MAGMA  2.3.0 Matrix Algebra for GPU and Multicore Architectures
gesv: Solves Ax = b using LU factorization - no pivoting (driver)

## Functions

magma_int_t magma_cgesv_nopiv_gpu (magma_int_t n, magma_int_t nrhs, magmaFloatComplex_ptr dA, magma_int_t ldda, magmaFloatComplex_ptr dB, magma_int_t lddb, magma_int_t *info)
CGESV solves a system of linear equations A * X = B where A is a general n-by-n matrix and X and B are n-by-nrhs matrices. More...

magma_int_t magma_dgesv_nopiv_gpu (magma_int_t n, magma_int_t nrhs, magmaDouble_ptr dA, magma_int_t ldda, magmaDouble_ptr dB, magma_int_t lddb, magma_int_t *info)
DGESV solves a system of linear equations A * X = B where A is a general n-by-n matrix and X and B are n-by-nrhs matrices.
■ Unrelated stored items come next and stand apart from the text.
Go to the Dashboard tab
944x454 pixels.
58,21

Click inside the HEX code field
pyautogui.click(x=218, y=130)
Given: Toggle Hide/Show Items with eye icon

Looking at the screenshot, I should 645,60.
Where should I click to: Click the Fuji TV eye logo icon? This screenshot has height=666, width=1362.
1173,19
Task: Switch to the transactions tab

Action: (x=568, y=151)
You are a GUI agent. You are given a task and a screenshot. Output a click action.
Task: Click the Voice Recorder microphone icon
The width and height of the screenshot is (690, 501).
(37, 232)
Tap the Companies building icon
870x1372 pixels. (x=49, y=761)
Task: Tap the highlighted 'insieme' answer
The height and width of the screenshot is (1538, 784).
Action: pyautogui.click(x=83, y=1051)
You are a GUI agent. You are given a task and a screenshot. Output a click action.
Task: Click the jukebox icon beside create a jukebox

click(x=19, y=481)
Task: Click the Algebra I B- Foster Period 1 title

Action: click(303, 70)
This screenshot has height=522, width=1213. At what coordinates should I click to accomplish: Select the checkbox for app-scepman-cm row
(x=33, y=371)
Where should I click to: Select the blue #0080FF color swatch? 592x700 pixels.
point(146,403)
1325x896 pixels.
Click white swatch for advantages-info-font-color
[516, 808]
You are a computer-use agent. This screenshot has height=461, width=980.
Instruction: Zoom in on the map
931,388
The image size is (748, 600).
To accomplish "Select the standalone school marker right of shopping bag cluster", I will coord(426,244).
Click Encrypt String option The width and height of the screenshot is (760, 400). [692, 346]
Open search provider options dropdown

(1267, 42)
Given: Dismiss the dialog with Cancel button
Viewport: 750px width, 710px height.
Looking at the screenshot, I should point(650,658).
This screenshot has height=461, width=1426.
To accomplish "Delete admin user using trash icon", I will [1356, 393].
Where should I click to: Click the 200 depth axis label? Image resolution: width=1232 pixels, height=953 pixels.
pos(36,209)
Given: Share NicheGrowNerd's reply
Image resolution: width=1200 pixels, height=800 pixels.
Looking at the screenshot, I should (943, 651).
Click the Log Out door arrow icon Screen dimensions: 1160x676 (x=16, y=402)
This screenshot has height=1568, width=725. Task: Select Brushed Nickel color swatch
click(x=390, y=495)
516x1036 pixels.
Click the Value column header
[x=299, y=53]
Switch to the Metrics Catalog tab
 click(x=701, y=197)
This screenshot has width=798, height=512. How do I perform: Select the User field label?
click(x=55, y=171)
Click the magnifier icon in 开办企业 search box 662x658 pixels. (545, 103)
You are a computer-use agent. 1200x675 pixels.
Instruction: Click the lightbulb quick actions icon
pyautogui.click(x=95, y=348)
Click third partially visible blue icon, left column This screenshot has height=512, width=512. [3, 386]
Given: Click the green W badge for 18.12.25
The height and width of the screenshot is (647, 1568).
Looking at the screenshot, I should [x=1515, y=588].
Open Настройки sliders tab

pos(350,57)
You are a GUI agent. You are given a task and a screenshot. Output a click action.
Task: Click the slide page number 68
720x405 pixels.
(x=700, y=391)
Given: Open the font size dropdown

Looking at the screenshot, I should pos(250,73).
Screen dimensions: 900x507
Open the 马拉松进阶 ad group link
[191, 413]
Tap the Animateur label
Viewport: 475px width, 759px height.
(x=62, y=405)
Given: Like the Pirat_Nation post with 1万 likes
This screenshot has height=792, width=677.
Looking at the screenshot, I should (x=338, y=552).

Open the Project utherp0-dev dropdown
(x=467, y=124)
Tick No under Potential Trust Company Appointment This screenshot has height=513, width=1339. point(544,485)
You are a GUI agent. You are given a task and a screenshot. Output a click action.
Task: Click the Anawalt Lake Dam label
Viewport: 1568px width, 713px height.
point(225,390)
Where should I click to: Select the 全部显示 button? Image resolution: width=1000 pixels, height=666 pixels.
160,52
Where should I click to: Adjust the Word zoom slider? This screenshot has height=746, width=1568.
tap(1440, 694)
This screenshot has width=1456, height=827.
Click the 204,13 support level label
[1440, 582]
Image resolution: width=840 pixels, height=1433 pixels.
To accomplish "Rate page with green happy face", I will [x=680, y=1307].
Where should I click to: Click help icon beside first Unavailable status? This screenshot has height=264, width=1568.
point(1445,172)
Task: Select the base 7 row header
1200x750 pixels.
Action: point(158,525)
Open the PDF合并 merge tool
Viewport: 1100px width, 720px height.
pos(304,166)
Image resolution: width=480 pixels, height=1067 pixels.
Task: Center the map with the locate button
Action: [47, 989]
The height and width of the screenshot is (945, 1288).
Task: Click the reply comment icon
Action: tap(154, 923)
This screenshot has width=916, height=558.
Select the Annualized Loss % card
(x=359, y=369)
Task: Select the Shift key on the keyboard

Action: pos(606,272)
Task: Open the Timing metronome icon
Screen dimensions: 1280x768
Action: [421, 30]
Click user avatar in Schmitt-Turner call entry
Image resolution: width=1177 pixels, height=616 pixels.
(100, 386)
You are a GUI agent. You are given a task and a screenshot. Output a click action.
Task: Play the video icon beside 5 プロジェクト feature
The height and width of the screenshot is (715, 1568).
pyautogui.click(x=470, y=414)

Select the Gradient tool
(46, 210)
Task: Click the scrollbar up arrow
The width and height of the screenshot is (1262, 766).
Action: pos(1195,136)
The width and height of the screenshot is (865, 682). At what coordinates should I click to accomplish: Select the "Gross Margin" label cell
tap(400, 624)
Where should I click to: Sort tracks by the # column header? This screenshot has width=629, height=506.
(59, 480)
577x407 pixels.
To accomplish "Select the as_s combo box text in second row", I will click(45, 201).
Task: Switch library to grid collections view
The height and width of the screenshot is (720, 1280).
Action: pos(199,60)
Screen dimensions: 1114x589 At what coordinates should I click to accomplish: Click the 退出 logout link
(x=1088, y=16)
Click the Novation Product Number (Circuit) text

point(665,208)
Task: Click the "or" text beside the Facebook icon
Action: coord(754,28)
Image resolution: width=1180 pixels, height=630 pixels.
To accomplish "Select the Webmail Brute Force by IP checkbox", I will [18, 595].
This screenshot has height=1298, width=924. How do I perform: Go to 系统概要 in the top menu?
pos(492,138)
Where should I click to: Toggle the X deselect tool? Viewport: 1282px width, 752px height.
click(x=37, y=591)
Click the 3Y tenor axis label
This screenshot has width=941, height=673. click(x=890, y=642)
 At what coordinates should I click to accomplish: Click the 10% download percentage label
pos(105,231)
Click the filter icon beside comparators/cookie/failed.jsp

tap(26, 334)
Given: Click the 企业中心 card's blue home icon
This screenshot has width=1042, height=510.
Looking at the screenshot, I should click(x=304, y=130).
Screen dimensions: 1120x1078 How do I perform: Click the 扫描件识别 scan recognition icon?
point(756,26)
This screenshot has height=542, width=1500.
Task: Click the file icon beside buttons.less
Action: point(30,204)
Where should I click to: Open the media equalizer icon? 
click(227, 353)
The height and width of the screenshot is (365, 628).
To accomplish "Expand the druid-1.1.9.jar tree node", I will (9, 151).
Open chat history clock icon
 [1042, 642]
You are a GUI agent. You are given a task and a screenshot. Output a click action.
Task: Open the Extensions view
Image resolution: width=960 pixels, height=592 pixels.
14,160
More...

magma_int_t magma_sgesv_nopiv_gpu (magma_int_t n, magma_int_t nrhs, magmaFloat_ptr dA, magma_int_t ldda, magmaFloat_ptr dB, magma_int_t lddb, magma_int_t *info)
SGESV solves a system of linear equations A * X = B where A is a general n-by-n matrix and X and B are n-by-nrhs matrices. More...

magma_int_t magma_zgesv_nopiv_gpu (magma_int_t n, magma_int_t nrhs, magmaDoubleComplex_ptr dA, magma_int_t ldda, magmaDoubleComplex_ptr dB, magma_int_t lddb, magma_int_t *info)
ZGESV solves a system of linear equations A * X = B where A is a general n-by-n matrix and X and B are n-by-nrhs matrices. More...

## Function Documentation

 magma_int_t magma_cgesv_nopiv_gpu ( magma_int_t n, magma_int_t nrhs, magmaFloatComplex_ptr dA, magma_int_t ldda, magmaFloatComplex_ptr dB, magma_int_t lddb, magma_int_t * info )

CGESV solves a system of linear equations A * X = B where A is a general n-by-n matrix and X and B are n-by-nrhs matrices.

The LU decomposition with no pivoting is used to factor A as A = L * U, where L is unit lower triangular, and U is upper triangular. The factored form of A is then used to solve the system of equations A * X = B.

Parameters
 [in] n INTEGER The order of the matrix A. n >= 0. [in] nrhs INTEGER The number of right hand sides, i.e., the number of columns of the matrix B. nrhs >= 0. [in,out] dA COMPLEX array on the GPU, dimension (ldda,n). On entry, the n-by-n matrix to be factored. On exit, the factors L and U from the factorization A = L*U; the unit diagonal elements of L are not stored. [in] ldda INTEGER The leading dimension of the array A. ldda >= max(1,n). [in,out] dB COMPLEX array on the GPU, dimension (lddb,nrhs) On entry, the right hand side matrix B. On exit, the solution matrix X. [in] lddb INTEGER The leading dimension of the array B. lddb >= max(1,n). [out] info INTEGER = 0: successful exit < 0: if INFO = -i, the i-th argument had an illegal value
 magma_int_t magma_dgesv_nopiv_gpu ( magma_int_t n, magma_int_t nrhs, magmaDouble_ptr dA, magma_int_t ldda, magmaDouble_ptr dB, magma_int_t lddb, magma_int_t * info )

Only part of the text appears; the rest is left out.